Focus on Foreclosure Auctions
If you want to buy foreclosures at auction, plan on making that your full-time job. This is serious business when dealing with these types of properties. If you are an investor, this requires your A-game of bidding, time management, knowing the marketplace, and rehab skills. This likely means having a team in place to help you complete the entire process from purchase to sale.
Have Your Money Lined Up Beforehand
To participate in the auction interested parties must often deposit money, which can be 5-10% of the reserve price. If the bidder wins the property but fails to pay, he loses the deposit.
Auction companies typically require the winner to pay the remaining balance quickly. The total amount is usually due within two working days. In some instances 15% of the reserve price may be due within two working days, with the total amount due between within 15-30 days. Before participating, make sure you can arrange the required payments in the timeline provided.

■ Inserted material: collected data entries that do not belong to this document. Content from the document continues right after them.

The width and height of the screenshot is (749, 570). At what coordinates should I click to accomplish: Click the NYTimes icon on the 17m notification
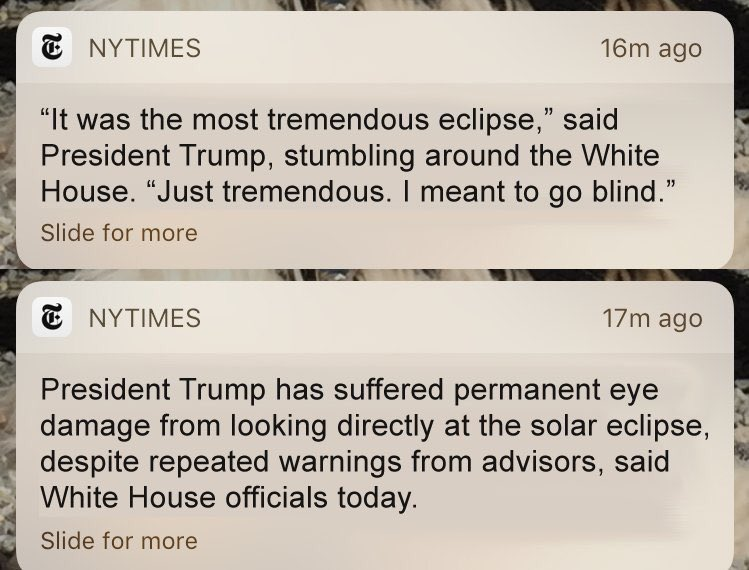[51, 318]
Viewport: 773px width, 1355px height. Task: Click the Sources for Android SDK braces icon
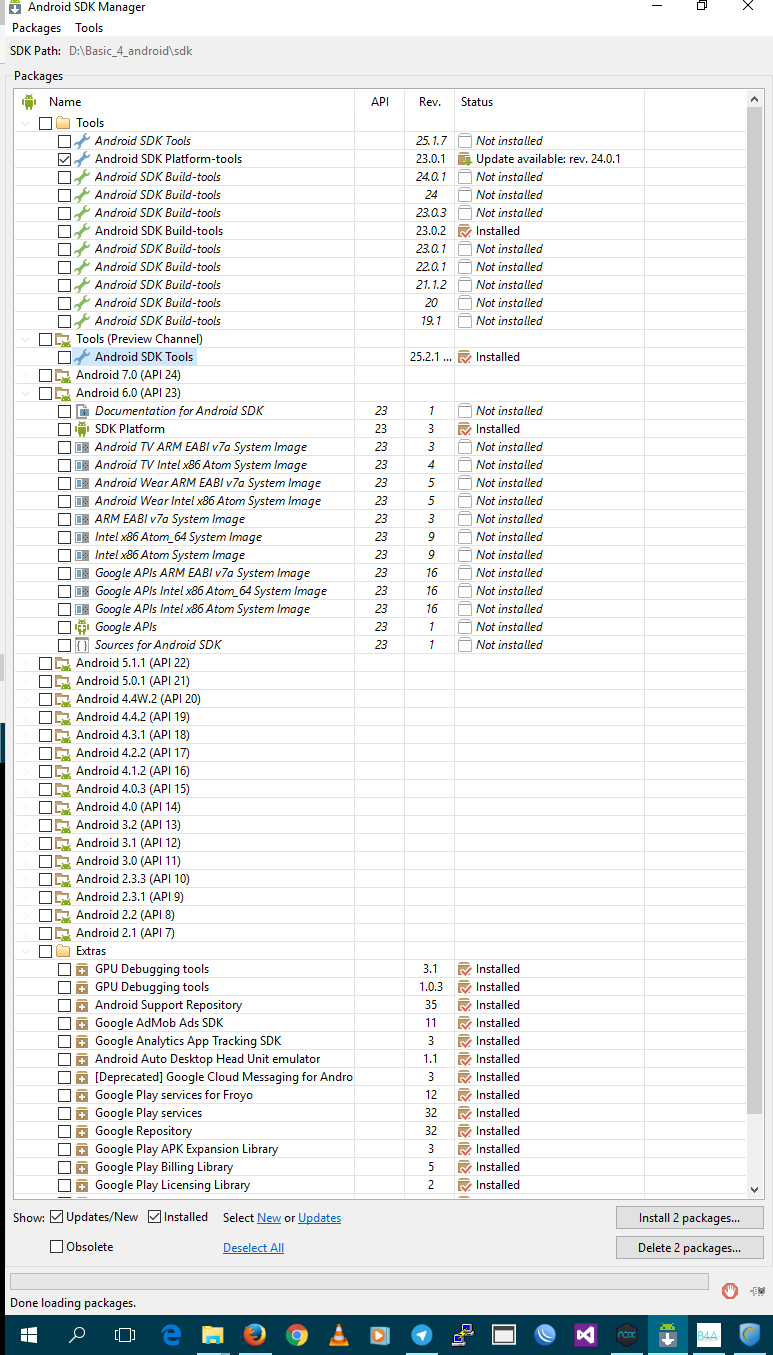coord(83,645)
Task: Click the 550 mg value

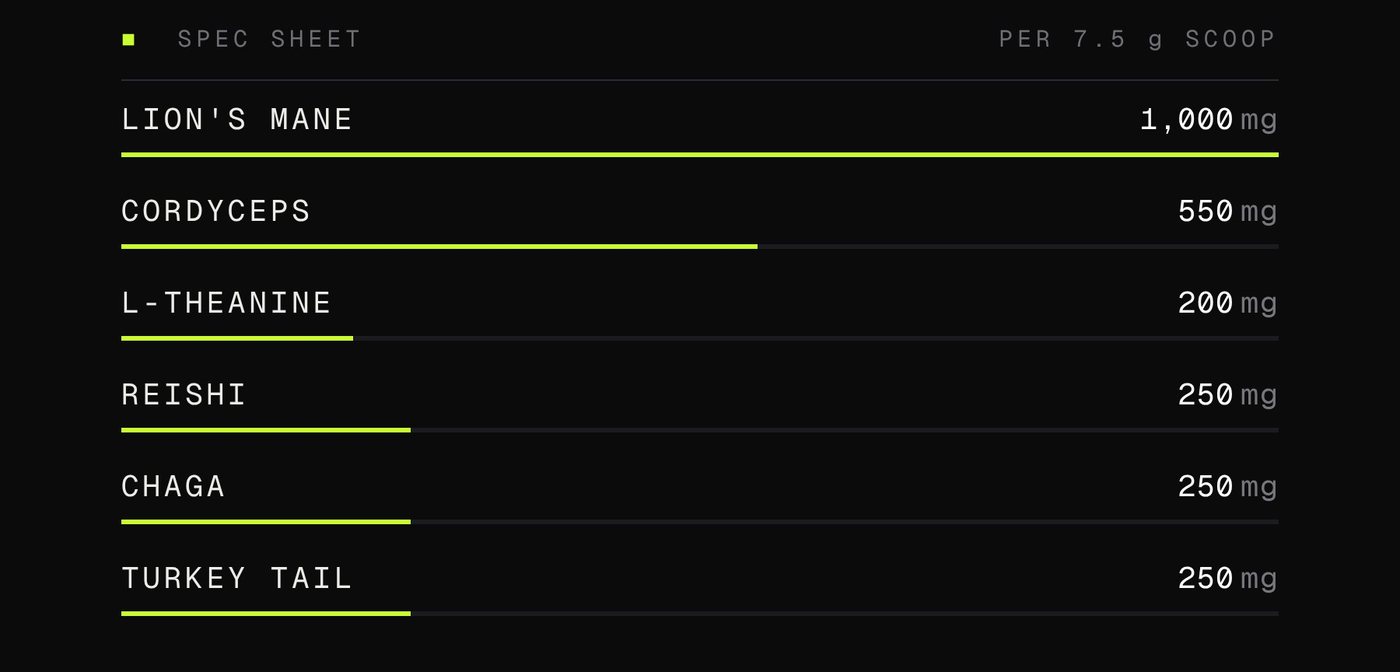Action: (x=1228, y=211)
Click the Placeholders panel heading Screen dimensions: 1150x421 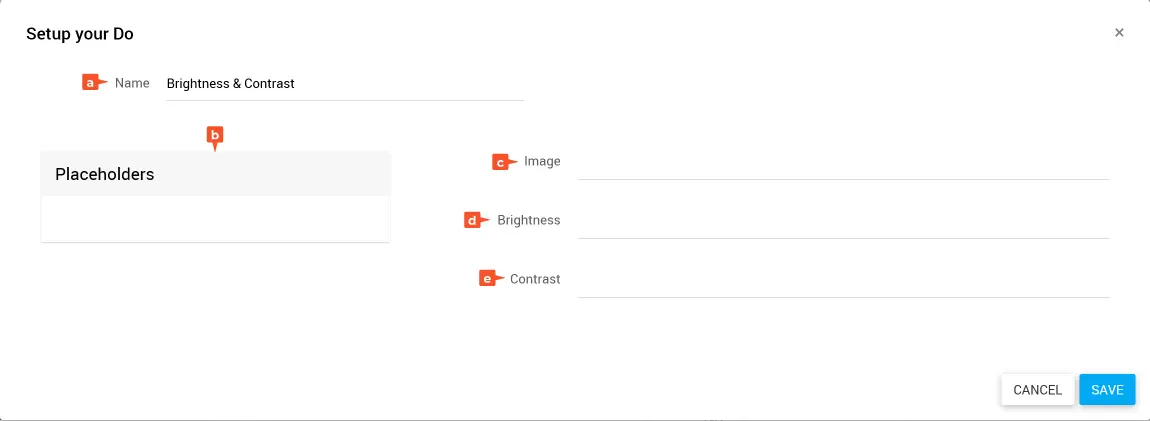click(105, 174)
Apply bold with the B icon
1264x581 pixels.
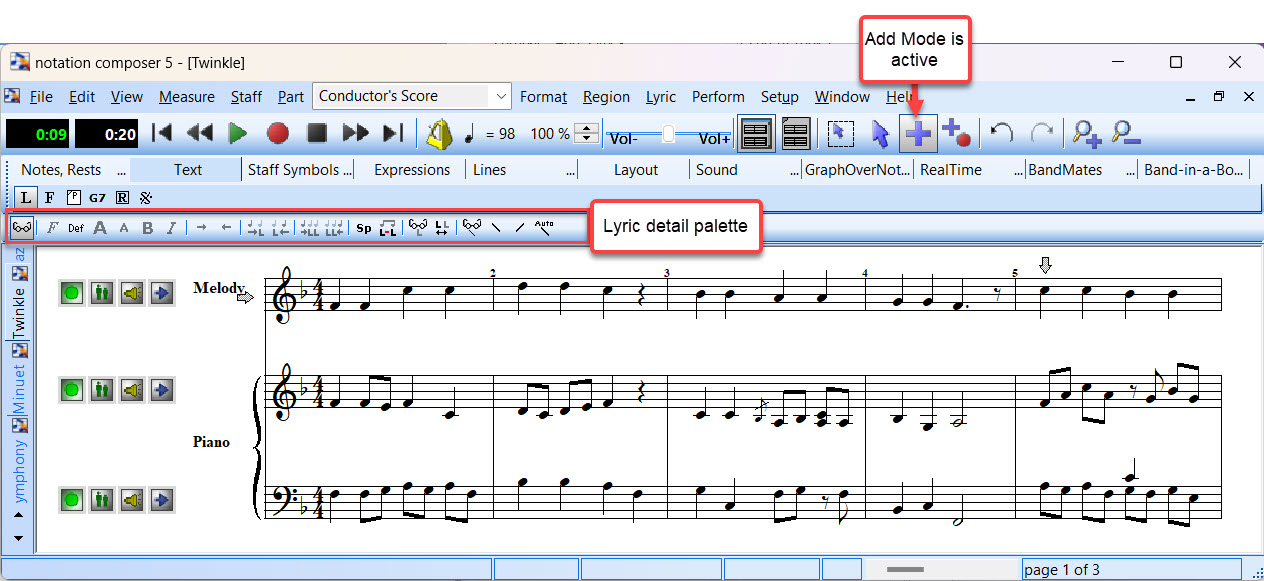point(148,228)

If you plan to borrow, get a pre-approved loan from a bank, hard money lender, or private investor. Make sure they will lend on a foreclosed auction property. Also ensure the loan commitment letter will still be valid 15-30 days after the auction winner is announced.
Get Clear on Taxes
Before you bid, clarify with the bank on withholding tax rules for the property. You might have to pay out 1% of the agreement value from your own pocket. This issue is related to the previous owner and the lender who has control of the property.
You could get a good deal AND make significant profits if you follow these steps and avoid the risks of a foreclosure auction.